English professor (born 1967)

Jonathan Hamilton Grossman (born April 17, 1967) is a professor of English at the University of California, Los Angeles (UCLA). He specializes in nineteenth-century British literature.

== Biography ==
Grossman was born in Oxford, England, in 1967 to Marc and Penelope Grossman. He attended Milton Academy in Milton, Massachusetts. He received his Bachelor of Arts in English and religion from Brown University in 1989, and his PhD in English from the University of Pennsylvania in 1996.

== Scholarship ==
Grossman's first book, The Art of Alibi: English Law Courts and the Novel, was published by The Johns Hopkins University Press in 2002. The book examines early nineteenth-century crime fiction's relation to the law courts prior to detective fiction's invention in the 1840s. It falls into the interdisciplinary field of law and literature as well as early Victorian studies.

Charles Dickens's Networks: Public transport and the Novel (Oxford), his second book, examines the history of public transport's systematic networking of people and how this revolutionized perceptions of time, space, and community, and how the art form of the novel played a special role in synthesizing and understanding that revolution.
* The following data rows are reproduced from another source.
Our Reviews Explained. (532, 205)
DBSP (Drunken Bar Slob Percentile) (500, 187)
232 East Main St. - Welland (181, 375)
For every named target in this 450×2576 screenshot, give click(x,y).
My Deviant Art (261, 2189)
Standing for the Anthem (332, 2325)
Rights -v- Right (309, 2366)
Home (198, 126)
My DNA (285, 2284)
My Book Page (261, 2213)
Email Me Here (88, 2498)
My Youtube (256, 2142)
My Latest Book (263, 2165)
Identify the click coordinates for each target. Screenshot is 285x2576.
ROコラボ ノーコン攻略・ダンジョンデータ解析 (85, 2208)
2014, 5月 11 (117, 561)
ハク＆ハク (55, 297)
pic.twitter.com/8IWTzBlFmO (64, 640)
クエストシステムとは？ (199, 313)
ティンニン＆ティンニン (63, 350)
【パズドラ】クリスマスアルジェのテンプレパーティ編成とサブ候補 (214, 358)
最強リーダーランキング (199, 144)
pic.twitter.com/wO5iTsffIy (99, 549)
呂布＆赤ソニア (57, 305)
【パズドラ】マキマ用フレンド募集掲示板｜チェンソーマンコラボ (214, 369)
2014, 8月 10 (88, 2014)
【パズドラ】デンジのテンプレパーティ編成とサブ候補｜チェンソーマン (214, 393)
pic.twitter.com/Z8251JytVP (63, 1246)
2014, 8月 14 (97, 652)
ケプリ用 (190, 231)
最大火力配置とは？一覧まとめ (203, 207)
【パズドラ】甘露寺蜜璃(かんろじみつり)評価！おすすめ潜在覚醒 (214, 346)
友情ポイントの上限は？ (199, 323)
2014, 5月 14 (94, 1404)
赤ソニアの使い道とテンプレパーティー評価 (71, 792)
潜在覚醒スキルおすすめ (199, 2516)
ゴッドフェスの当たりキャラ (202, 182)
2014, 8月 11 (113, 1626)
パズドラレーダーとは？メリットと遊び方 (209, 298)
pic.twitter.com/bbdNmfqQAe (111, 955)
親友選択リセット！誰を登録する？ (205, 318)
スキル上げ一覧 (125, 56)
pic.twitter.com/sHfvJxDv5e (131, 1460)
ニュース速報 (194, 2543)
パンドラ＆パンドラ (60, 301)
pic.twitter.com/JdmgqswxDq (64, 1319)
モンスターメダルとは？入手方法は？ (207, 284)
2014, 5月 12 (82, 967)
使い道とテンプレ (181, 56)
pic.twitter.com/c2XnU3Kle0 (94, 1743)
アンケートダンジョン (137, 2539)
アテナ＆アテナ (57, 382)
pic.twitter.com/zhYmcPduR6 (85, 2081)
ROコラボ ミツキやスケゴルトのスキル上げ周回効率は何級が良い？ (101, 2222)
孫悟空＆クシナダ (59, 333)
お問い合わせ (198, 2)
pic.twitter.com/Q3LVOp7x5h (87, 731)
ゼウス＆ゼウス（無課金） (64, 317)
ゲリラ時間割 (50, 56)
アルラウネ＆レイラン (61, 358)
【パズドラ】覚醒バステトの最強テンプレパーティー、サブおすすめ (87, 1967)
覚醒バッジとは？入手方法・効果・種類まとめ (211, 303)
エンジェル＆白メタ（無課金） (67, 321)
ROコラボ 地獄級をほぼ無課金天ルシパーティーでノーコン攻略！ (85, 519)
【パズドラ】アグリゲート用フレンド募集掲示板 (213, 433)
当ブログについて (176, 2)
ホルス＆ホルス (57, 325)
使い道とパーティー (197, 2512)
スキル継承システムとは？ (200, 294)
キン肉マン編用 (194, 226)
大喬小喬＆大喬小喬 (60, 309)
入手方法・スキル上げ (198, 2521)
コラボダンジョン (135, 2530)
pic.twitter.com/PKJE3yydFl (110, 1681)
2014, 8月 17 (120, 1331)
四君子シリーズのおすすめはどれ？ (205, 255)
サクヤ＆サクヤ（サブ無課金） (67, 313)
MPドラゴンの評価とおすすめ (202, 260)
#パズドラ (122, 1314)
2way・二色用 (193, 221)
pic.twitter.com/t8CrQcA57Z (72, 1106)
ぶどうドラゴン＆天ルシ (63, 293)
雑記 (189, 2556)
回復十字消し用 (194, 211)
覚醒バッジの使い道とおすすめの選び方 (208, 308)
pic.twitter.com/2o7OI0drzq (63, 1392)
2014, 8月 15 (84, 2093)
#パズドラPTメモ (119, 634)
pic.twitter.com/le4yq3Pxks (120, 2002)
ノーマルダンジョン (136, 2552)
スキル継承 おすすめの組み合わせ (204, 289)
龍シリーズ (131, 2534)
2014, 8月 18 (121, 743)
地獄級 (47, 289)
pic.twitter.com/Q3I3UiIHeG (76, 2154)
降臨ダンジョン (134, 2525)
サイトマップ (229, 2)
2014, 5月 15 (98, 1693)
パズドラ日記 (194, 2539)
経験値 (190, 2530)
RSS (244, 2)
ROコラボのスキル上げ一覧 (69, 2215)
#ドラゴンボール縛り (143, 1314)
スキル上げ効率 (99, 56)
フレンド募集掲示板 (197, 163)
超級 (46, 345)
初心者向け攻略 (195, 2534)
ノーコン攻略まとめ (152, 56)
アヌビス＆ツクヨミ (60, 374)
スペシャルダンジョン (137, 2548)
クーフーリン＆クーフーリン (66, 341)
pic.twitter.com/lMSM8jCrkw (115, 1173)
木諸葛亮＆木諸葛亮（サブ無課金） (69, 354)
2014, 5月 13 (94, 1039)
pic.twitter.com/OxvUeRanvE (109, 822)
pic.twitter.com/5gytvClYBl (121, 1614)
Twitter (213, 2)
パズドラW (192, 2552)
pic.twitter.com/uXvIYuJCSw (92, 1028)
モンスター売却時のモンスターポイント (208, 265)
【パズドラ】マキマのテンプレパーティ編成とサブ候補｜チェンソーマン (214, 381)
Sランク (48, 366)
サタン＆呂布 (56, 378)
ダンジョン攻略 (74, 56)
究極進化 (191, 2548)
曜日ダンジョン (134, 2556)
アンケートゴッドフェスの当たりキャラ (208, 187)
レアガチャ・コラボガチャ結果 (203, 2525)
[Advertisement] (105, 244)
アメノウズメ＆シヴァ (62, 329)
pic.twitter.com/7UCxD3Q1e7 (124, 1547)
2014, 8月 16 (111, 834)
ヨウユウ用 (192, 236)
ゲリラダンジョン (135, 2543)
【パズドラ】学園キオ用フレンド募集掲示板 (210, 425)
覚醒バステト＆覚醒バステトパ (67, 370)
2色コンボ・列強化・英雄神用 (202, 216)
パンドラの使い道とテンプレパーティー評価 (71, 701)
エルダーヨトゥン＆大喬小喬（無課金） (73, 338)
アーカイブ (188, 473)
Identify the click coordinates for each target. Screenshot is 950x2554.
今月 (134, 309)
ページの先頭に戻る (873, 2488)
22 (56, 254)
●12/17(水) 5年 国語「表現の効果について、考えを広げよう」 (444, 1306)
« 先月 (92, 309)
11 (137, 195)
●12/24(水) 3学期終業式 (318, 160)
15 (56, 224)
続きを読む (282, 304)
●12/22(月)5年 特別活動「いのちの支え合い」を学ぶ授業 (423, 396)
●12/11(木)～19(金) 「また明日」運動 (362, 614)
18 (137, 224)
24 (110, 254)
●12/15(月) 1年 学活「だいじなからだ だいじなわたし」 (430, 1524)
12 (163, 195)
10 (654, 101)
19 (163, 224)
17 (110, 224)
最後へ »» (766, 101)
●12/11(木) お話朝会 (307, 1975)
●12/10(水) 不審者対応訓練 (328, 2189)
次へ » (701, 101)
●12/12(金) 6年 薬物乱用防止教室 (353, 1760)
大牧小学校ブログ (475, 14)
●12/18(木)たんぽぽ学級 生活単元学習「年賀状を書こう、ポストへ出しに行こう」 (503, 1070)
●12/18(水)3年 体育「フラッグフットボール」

Focusing on a trio of road novels by Charles Dickens, this study looks first at a key historical moment in the networked community's coming together, then at a subsequent recognition of its tragic limits, and, finally, at the construction of a revised view that expressed the precarious, limited omniscient perspective by which passengers came to imagine their journeying in the network.

Since 2011, Grossman has been co-editor of the journal Nineteenth-Century Literature.

Grossman's academic interests include the history, form, and sociology of the novel, and narrative and temporality.